Les promoteurs de la loi … très auto-satisfaits
Le Haut conseil à l’égalité entre les hommes et les femmes (HCE) s’est félicité de la loi et de ses premiers résultats. Un communiqué du 4 avril parle, à propos de la loi visant à renforcer la lutte contre le système prostitutionnel, d’une "dynamique et une mobilisation certaines". "Les effets de la loi sont visibles : les personnes prostituées ne sont plus poursuivies, plusieurs centaines de clients ont été pénalisés, les associations sont en cours d’agrément, le référentiel national de réduction des risques en direction des personnes prostituées a été finalisé et rendu public, les stages de responsabilisation sont en cours d’élaboration.
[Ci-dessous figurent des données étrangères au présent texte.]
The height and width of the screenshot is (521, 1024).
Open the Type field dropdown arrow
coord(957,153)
Les premières commissions départementales en charge de l’organisation des parcours de sortie de la prostitution seront prochainement réunies", explique le HCE. "La honte a changé de camp : les coupables ne sont plus les personnes prostituées, victimes de la domination masculine et économique, mais les clients et les réseaux d’exploitation", précise encore le HCE, présidé par Danielle Bousquet, ancienne députée (2007-2012) et surtout présidente de la mission d’information de l’Assemblée nationale sur la prostitution en France (2011), et auteure de la proposition de loi N°4057 visantà responsabiliser les clients de la prostitution et à renforcer la protection des victimes de la traite des êtres humains et du proxénétisme.
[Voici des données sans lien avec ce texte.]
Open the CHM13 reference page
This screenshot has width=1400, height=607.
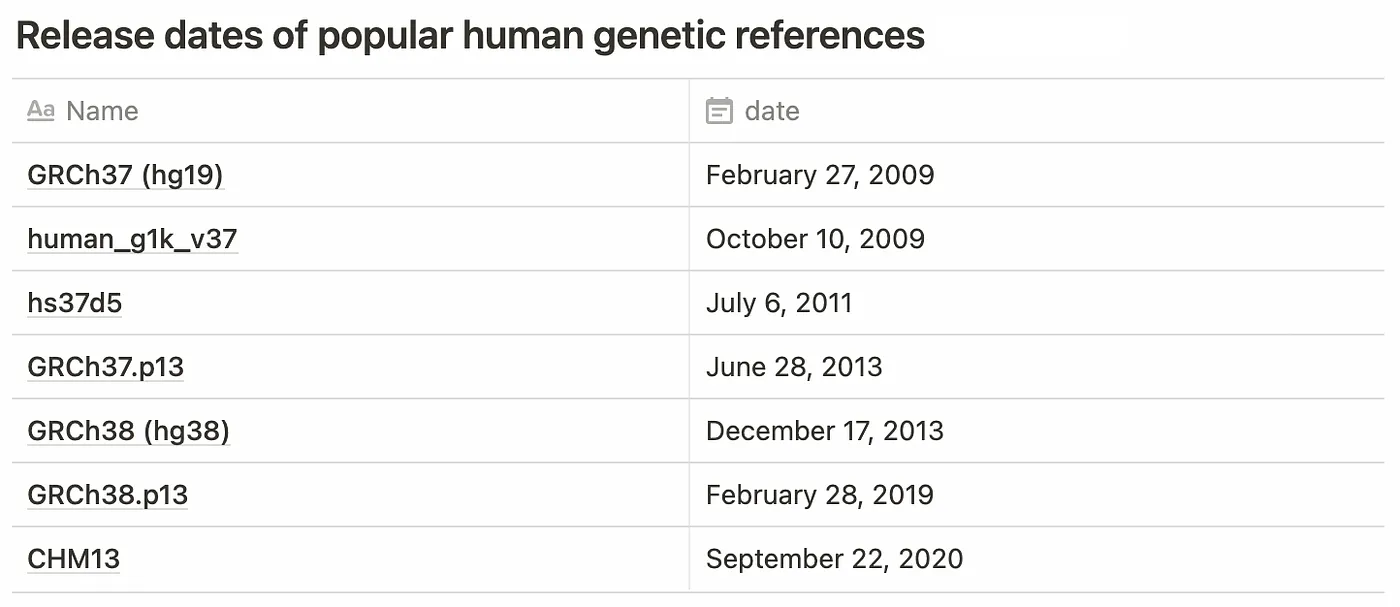point(73,559)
Satisfaction aussi du côté du collectif Abolition 2012 qui regroupe 62 associations abolitionnistes qui a publié son bilan de la loi, un argumentaire d’interpellation des candidates et candidats à la présidentielle 2017 et un communiqué de presse en réaction à la manifestation du 8 avril.
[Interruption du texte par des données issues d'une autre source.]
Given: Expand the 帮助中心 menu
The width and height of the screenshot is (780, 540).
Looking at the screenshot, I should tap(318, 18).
Loi prostitution : des décrets et arrêtés publiés
La loi, votée il y a un an, n’est pas appliquée dans sa totalité actuellement. Certains dispositifs sont en cours d’élaboration suite à la parution (très échelonnée) de plusieurs décrets et arrêtés. Sont sortis :
● Le décret du 28 octobre 2016 "relatif au parcours de sortie de la prostitution et d'insertion sociale et professionnelle et à l'agrément des associations participant à son élaboration", suivi de l’arrêté du 4 novembre 2016 "relatif à l'agrément des associations participant à l'élaboration et à la mise en œuvre du parcours de sortie de la prostitution et d'insertion sociale et professionnelle" et de la circulaire du 31 janvier 2017 "relative à la mise en œuvre du parcours de sortie de la prostitution et d’insertion sociale et professionnelle" ;
● Le décret du 28 octobre 2016 "portant diverses dispositions relatives à l'entrée, au séjour et au travail des étrangers en France" qui précise la loi du 13 avril 2016 ;
● Le décret du 12 décembre 2016 "relatif au stage de responsabilisation pour la prévention et la lutte contre les violences au sein du couple ou sexistes et au stage de sensibilisation à la lutte contre l'achat d'actes sexuels" ;
● Le décret du 2 mars 2017 "approuvant le référentiel national de réduction des risques en direction des personnes prostituées et complétant le code de la santé publique".